- **Problem to work on**: Set down each line from the line holding "Viewport: 1024px width, 474px" to the last line of the entries below, exactly, with both ends included and without pictures.

- **Given data**:
──────────────────────────────
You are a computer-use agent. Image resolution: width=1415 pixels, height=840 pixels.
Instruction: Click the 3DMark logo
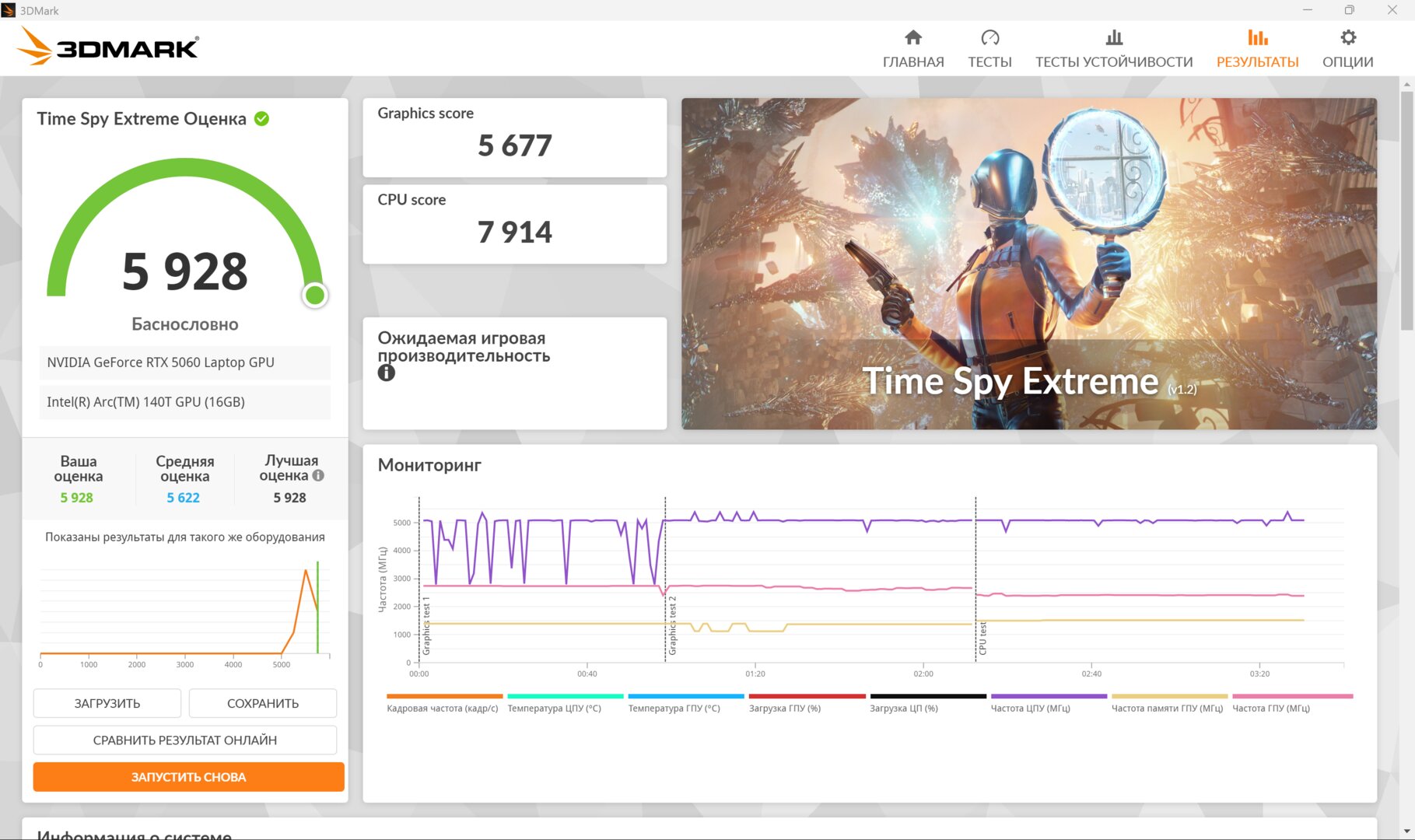[109, 47]
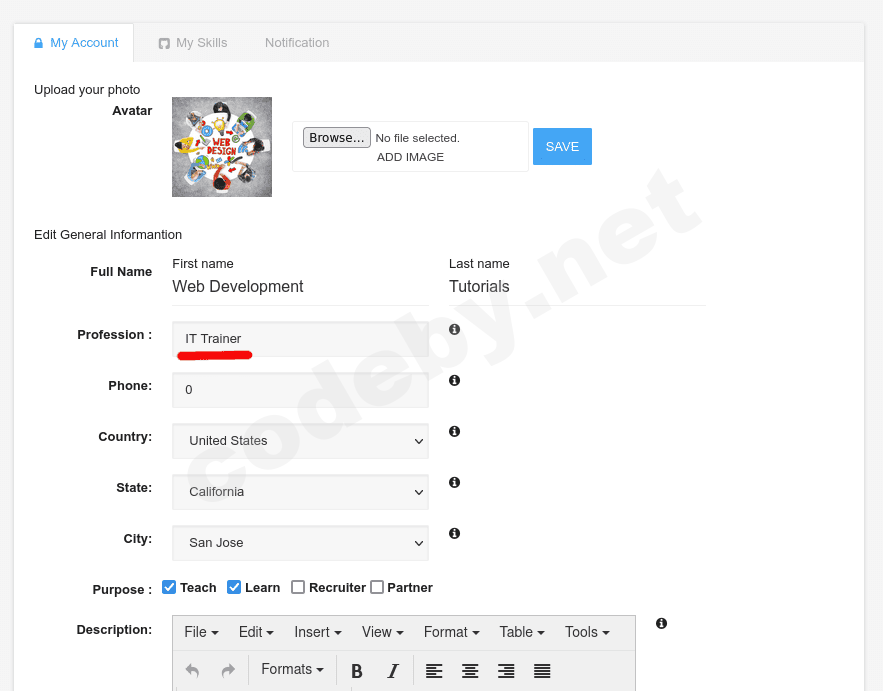
Task: Click the info icon next to the Description editor
Action: (x=661, y=623)
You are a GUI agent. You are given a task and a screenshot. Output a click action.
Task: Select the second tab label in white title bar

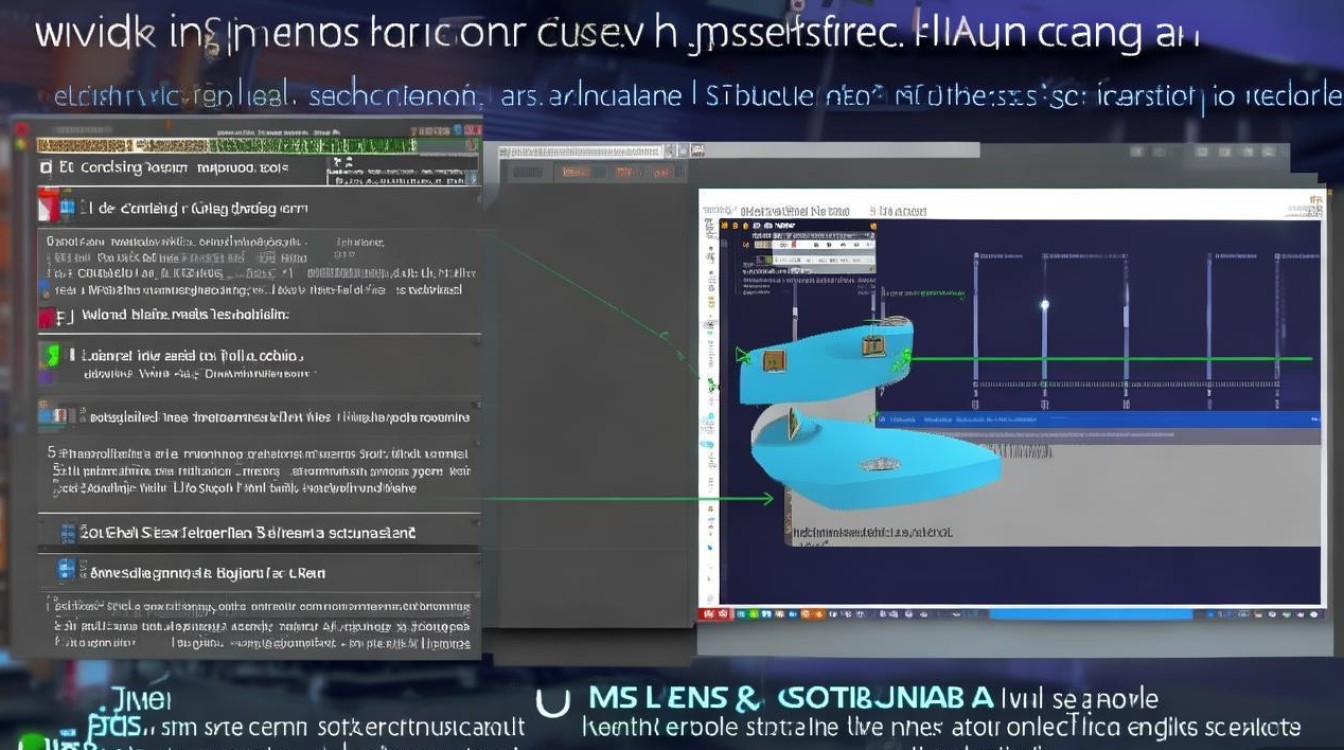pos(898,212)
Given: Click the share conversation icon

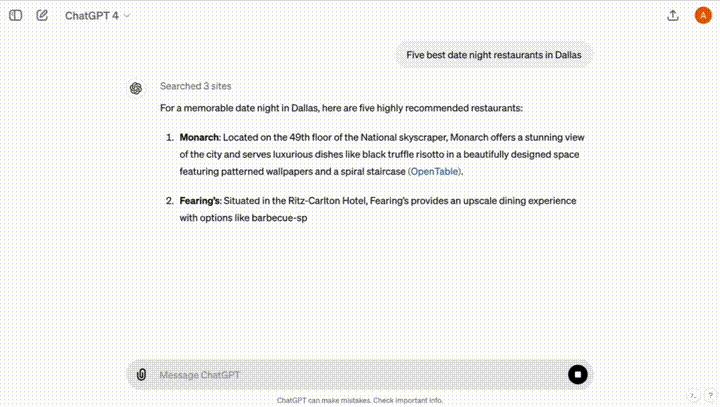Looking at the screenshot, I should (x=673, y=16).
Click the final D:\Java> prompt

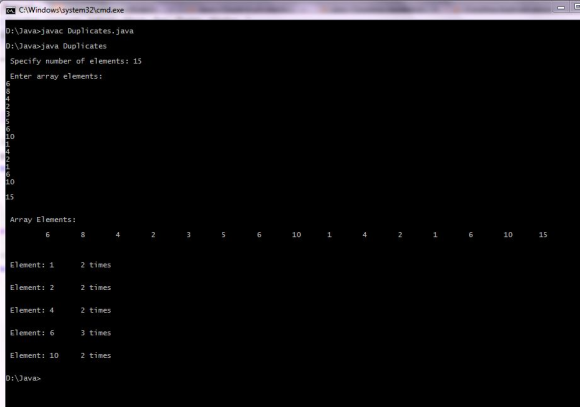point(23,379)
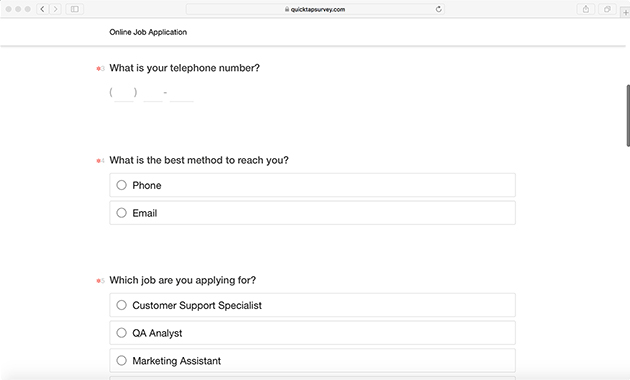Viewport: 630px width, 380px height.
Task: Open the Share icon in toolbar
Action: [586, 9]
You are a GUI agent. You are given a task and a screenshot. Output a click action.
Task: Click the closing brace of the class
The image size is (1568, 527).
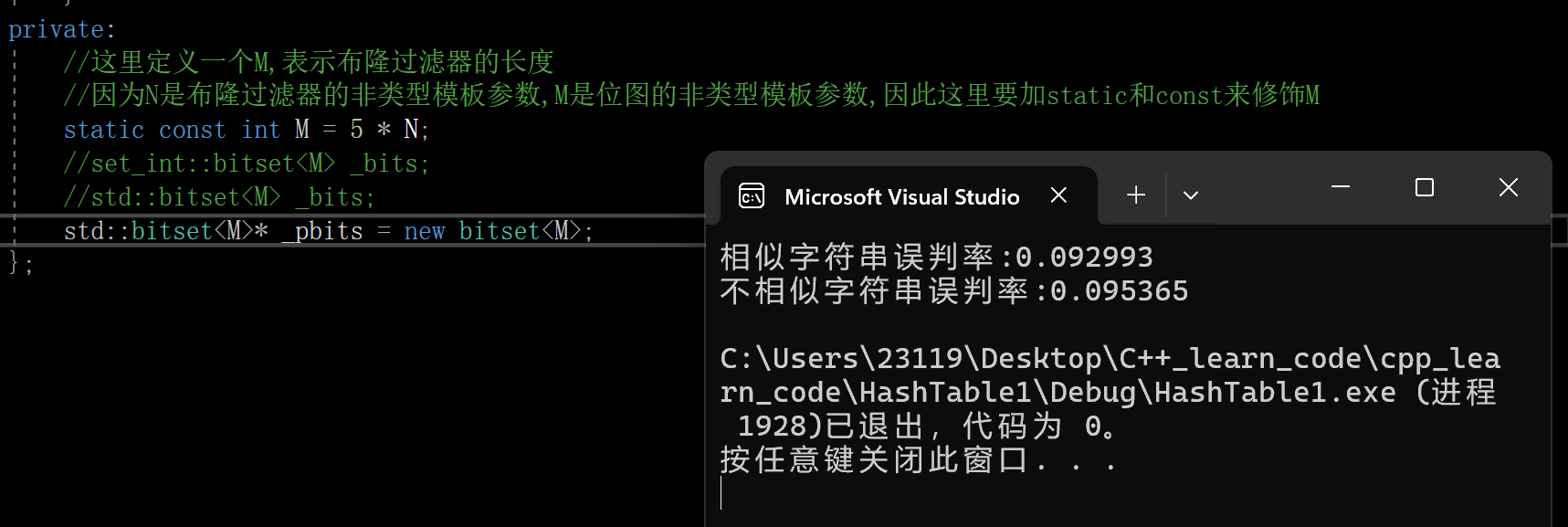[14, 263]
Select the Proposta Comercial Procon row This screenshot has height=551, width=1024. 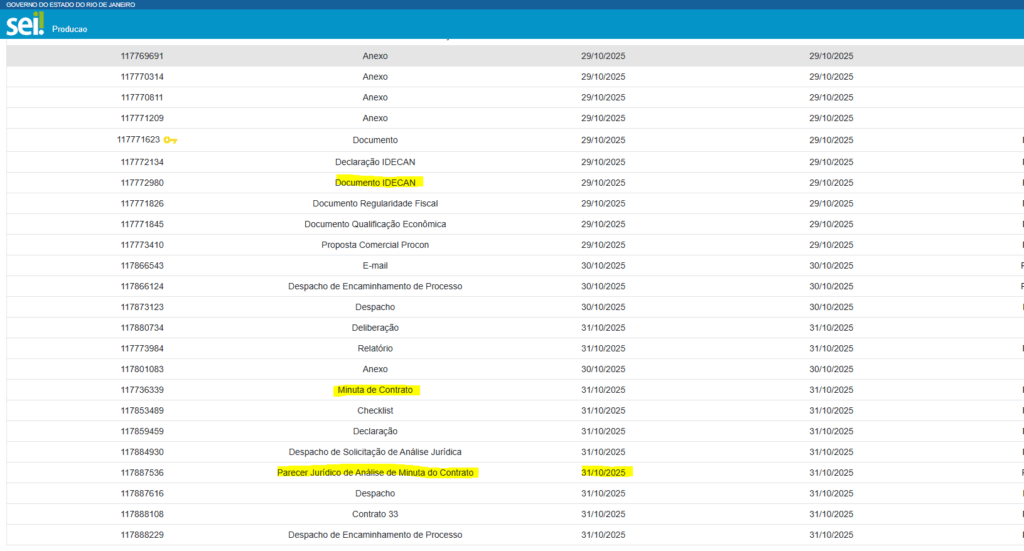click(x=375, y=245)
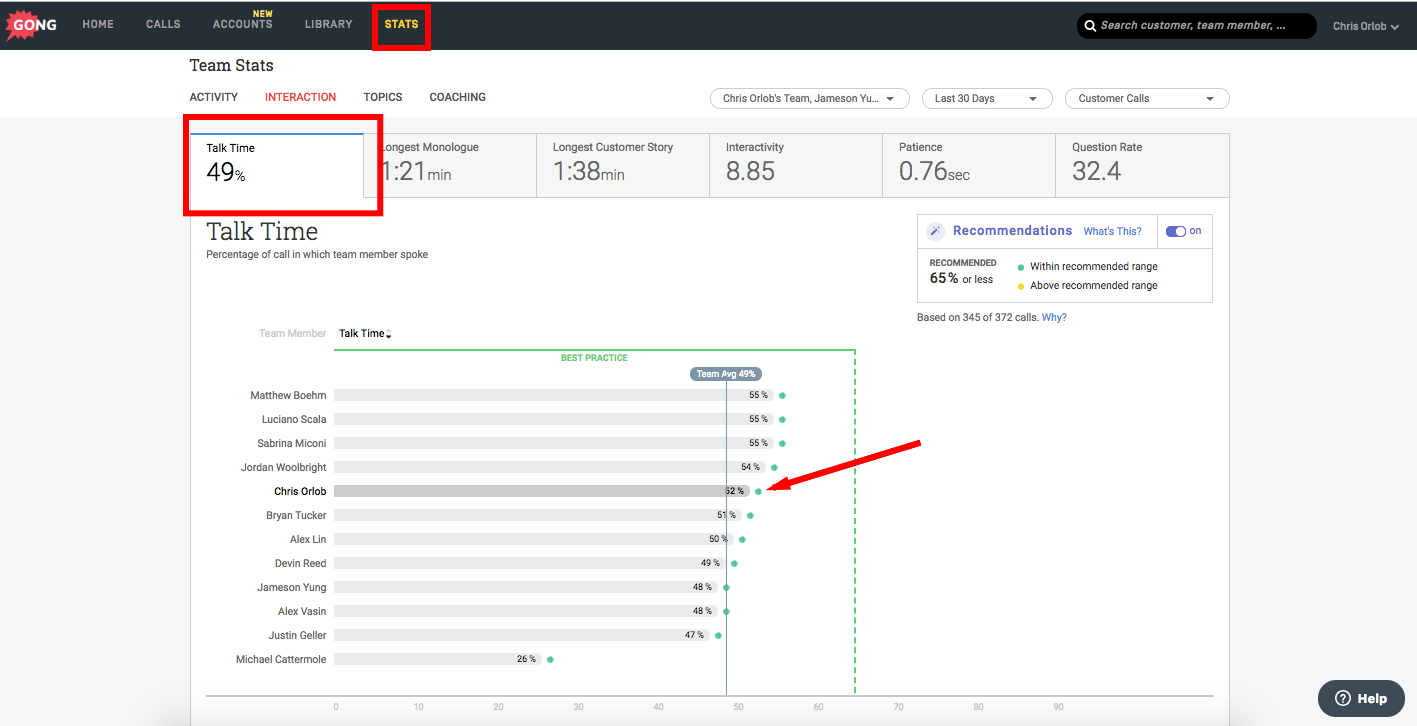Screen dimensions: 1417x726
Task: Click the search magnifier icon
Action: coord(1090,26)
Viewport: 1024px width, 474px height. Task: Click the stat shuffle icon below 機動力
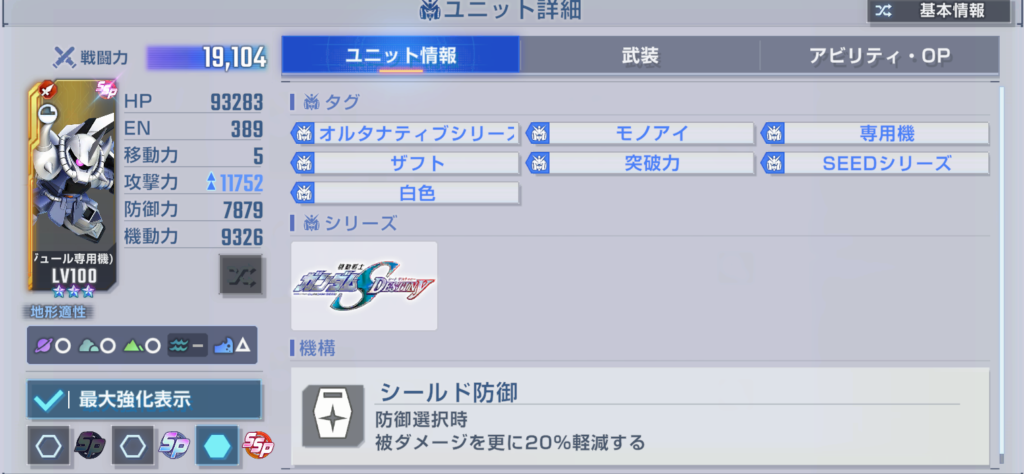tap(241, 277)
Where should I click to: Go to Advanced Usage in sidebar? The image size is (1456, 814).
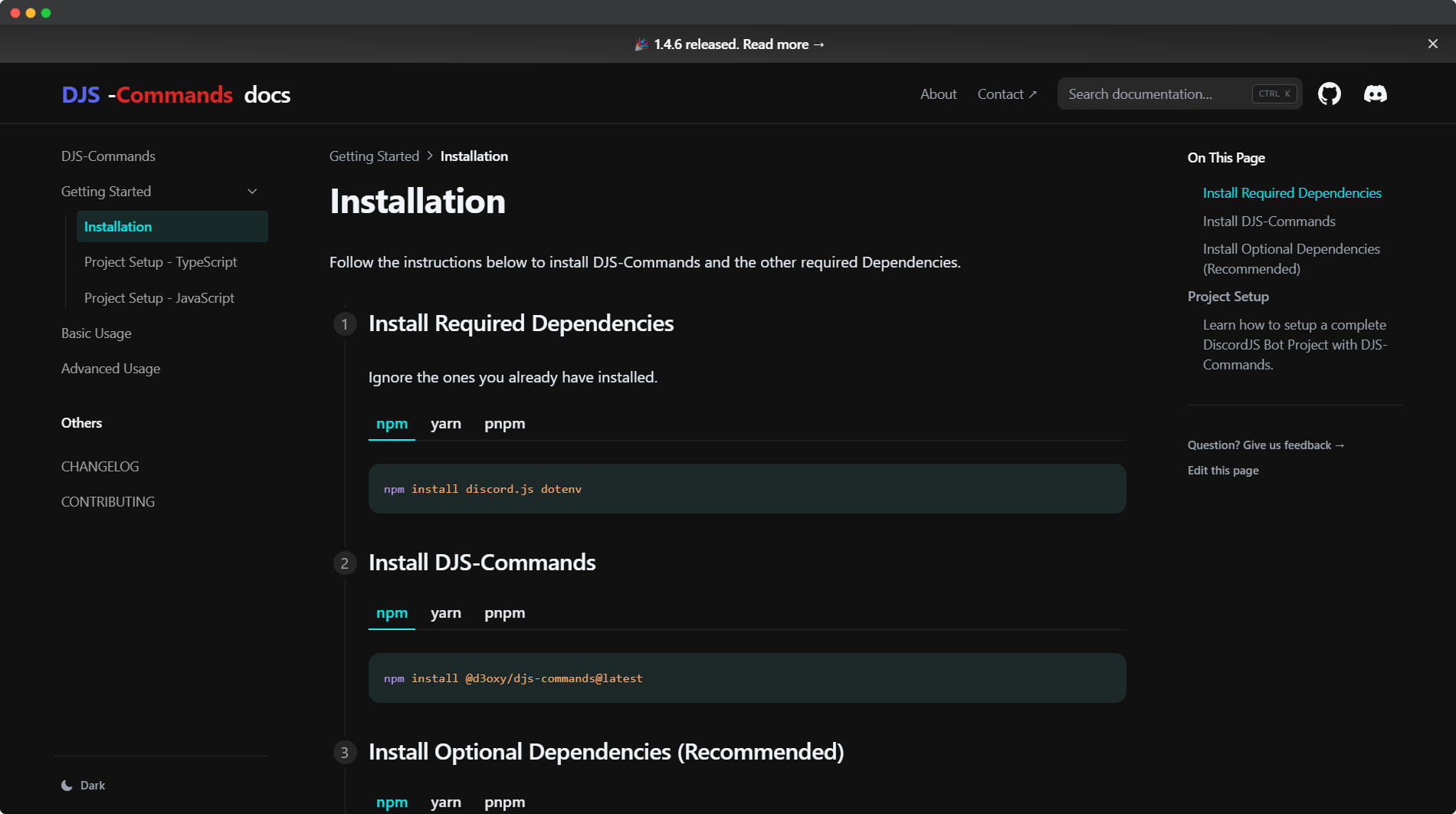click(110, 369)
──────────────────────────────
- **Result**:
Viewport: 1024px width, 474px height. Task: Click the stat shuffle icon below 機動力
tap(241, 277)
Where should I click to: Go to Advanced Usage in sidebar? The image size is (1456, 814).
click(110, 369)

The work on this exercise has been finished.